Based on the analysis and model findings:
- Dynamic Deposits: Implement small, non-refundable deposits for bookings with long lead times to reduce speculative reservations.
- Reward Loyalty: Offer flexible cancellation policies or discounts to repeat guests to further secure their bookings.
- Target City Hotel Bookings: Use proactive communication (reminders, upgrade offers) for city hotel bookings due to their higher cancellation risk.
- Review Non-Refundable Policy: Consider offering future stay credits instead of complete forfeiture for non-refundable cancellations to potentially improve customer sentiment.
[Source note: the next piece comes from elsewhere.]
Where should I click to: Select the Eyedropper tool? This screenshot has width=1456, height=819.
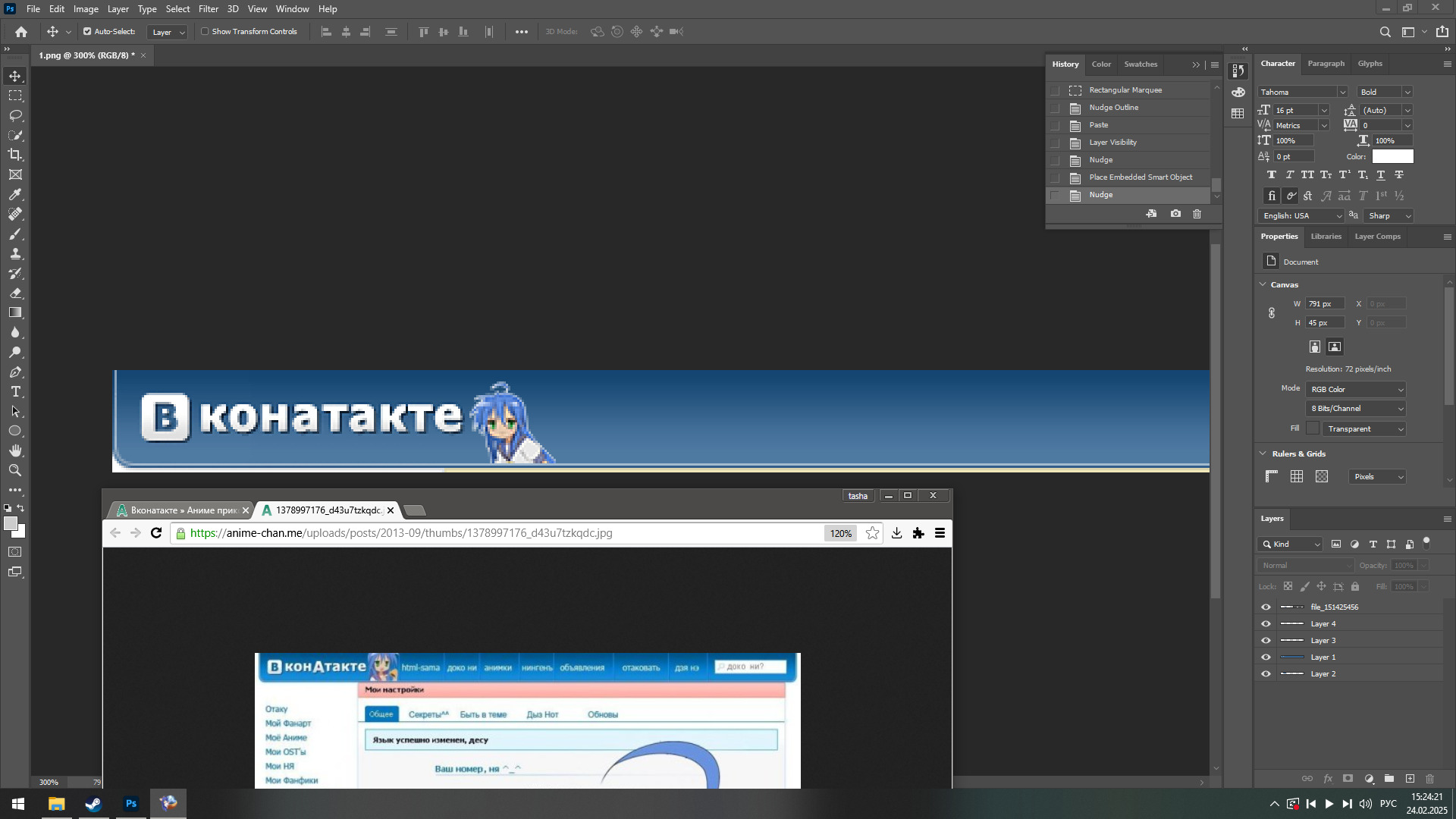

- Leverage Predictive Model: Integrate the model to flag high-risk bookings, enabling targeted interventions like strategic overbooking or confirmation calls.
This project successfully identified key drivers of hotel booking cancellations and developed a high-accuracy (87%) predictive model using a Random Forest Classifier. The findings and the model provide hotels with valuable tools to anticipate cancellations, manage revenue risk effectively, and implement data-driven retention strategies.